The Imperial complex was abandoned in 1585, shortly after its completion, due to the exhaustion of the small, spring-fed lake that supplied the city with water, and its proximity with the Rajputana areas in the North-West, which were increasingly in turmoil. Thus the capital was shifted to Lahore so that Akbar could have a base in the less stable part of the empire, before moving back to Agra in 1598, where he had begun his reign as he shifted his focus to Deccan. In fact, he never returned to the city except for a brief period in 1601. In later Mughal history it was occupied for a short while by Mughal emperor, Muhammad Shah (r. 1719 -1748) and his regent, Sayyid Hussain Ali Khan Barha, one of the Syed Brothers, was murdered here in 1720. The palaces were occupied by the Marathas after their conquest of Delhi, then transferred to the British army, which used the fortified complex as a headquarters and barracks. Restoration began under Lord Curzon.
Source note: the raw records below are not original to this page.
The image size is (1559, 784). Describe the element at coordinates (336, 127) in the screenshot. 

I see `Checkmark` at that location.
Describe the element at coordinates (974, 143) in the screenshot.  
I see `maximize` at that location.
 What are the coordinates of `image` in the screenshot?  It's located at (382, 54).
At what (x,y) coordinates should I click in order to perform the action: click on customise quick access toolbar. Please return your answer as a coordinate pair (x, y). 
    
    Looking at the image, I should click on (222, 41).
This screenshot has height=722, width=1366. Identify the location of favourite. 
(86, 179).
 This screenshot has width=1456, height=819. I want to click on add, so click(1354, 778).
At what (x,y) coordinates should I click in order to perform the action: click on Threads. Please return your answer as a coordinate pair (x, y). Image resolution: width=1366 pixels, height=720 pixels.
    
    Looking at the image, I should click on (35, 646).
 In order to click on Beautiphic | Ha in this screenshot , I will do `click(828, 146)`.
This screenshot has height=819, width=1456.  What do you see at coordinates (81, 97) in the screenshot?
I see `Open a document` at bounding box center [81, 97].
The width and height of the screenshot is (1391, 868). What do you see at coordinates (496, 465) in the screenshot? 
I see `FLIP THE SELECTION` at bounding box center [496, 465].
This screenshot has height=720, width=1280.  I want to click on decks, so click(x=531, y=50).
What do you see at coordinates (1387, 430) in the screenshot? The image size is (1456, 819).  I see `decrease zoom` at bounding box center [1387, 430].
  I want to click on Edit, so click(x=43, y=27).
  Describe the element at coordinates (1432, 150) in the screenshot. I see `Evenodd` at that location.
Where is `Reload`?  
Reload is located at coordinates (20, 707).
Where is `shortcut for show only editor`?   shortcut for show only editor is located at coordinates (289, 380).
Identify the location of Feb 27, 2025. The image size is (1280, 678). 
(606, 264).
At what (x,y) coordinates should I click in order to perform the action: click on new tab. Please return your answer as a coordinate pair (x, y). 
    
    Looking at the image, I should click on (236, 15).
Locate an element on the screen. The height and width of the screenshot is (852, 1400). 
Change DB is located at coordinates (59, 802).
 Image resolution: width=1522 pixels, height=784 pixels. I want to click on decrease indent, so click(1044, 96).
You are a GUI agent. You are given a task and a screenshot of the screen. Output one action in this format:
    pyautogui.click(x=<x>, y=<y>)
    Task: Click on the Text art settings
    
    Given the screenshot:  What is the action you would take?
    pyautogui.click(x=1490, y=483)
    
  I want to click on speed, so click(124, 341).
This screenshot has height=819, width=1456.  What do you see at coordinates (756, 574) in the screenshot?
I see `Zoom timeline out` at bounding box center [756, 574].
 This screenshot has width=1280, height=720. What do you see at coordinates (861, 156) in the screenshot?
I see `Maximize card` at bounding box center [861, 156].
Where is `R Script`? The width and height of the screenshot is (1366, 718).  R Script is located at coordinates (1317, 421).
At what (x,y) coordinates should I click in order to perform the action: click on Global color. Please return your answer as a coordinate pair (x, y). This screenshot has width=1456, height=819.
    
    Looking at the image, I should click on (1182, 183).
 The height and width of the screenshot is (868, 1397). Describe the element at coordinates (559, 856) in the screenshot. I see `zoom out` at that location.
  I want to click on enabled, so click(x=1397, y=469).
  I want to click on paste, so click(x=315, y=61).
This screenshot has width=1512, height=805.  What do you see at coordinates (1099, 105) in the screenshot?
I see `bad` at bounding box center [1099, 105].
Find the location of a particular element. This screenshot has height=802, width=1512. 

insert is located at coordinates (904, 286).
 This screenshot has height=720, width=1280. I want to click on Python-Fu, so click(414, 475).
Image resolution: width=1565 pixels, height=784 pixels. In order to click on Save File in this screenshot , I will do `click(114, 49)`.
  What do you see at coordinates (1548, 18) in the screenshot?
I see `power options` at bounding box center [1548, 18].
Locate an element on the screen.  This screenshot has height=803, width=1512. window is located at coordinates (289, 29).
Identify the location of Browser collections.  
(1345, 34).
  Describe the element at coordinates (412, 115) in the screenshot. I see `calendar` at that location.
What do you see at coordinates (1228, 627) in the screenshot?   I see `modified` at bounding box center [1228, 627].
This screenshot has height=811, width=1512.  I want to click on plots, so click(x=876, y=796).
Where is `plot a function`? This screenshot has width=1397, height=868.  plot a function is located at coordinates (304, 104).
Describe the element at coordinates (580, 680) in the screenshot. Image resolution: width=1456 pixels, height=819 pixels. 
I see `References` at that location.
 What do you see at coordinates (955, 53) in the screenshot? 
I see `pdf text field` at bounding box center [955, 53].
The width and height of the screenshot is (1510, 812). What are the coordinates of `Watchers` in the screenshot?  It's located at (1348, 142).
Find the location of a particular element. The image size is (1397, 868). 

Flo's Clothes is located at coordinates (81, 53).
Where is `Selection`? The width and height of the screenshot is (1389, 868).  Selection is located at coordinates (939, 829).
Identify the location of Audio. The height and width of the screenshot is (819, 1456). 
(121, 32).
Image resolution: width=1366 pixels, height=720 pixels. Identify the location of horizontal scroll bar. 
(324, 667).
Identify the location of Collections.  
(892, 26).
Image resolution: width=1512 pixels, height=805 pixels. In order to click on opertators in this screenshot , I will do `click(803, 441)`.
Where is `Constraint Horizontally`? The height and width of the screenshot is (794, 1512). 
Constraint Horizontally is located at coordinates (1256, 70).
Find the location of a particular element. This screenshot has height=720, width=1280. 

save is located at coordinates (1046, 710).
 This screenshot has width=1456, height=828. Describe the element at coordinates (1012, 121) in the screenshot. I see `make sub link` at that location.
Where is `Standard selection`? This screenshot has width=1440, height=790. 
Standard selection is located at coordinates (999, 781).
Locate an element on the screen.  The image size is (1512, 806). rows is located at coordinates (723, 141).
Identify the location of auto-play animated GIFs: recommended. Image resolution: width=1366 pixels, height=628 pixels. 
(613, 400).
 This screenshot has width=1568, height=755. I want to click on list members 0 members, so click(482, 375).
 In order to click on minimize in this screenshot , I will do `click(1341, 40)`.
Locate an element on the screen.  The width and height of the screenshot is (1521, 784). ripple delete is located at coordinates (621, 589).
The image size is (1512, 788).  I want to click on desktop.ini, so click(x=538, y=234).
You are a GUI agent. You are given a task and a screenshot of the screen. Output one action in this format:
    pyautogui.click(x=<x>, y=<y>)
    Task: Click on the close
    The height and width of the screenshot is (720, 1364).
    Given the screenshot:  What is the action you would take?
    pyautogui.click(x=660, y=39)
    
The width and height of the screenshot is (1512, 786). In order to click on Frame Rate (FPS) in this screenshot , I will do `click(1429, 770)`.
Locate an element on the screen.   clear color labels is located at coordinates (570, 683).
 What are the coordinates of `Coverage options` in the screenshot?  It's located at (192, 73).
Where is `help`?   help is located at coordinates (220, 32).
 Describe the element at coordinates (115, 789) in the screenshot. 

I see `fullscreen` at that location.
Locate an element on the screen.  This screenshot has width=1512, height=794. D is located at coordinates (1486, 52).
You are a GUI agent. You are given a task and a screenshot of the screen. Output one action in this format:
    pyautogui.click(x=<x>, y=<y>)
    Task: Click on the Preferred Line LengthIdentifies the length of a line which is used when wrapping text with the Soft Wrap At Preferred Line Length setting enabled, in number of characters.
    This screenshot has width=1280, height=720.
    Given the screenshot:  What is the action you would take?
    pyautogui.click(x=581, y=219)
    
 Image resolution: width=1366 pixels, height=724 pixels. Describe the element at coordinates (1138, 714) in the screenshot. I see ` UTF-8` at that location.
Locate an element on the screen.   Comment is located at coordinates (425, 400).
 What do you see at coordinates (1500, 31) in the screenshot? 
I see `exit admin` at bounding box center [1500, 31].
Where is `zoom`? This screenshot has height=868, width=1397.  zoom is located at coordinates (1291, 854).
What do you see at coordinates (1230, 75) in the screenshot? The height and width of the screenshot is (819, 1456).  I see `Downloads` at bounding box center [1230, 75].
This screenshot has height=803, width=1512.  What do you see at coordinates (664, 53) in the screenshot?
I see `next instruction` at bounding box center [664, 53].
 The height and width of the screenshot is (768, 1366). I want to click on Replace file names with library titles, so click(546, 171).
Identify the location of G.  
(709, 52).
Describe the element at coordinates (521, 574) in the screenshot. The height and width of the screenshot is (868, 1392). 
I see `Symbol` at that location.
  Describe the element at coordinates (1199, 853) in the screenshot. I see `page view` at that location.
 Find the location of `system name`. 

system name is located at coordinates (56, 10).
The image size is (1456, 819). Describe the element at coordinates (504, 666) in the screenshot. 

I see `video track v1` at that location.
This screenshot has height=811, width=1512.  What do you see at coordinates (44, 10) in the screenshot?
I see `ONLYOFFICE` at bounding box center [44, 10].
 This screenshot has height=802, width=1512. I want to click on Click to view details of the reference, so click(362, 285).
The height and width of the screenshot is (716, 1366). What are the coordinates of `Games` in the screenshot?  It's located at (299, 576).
Because the palace area has been in nearly continuous use over the centuries, much of the imperial complex which spread over nearly two mile long and one mile wide area is largely intact. It is still surrounded by a five mile long wall built during its original construction on three sides. However apart from the imperial buildings complex and the magnificent mosque, which continues in use, little of the city survives. The former site of the city is mostly barren, except of ruins of the bazaars of the old city near the Naubat Khana, the 'drum-house' entrance at Agra Road. The modern town lies at the western end of the complex, which was a municipality from 1865 to 1904, and later made a notified area and in 1901 had a population of 7,147. For a long time it was still known for its masons and stone carvers, though in Akbar time it was known and 'fabrics of hair' and 'silk-spinning'. The village of Sikri still exists nearby.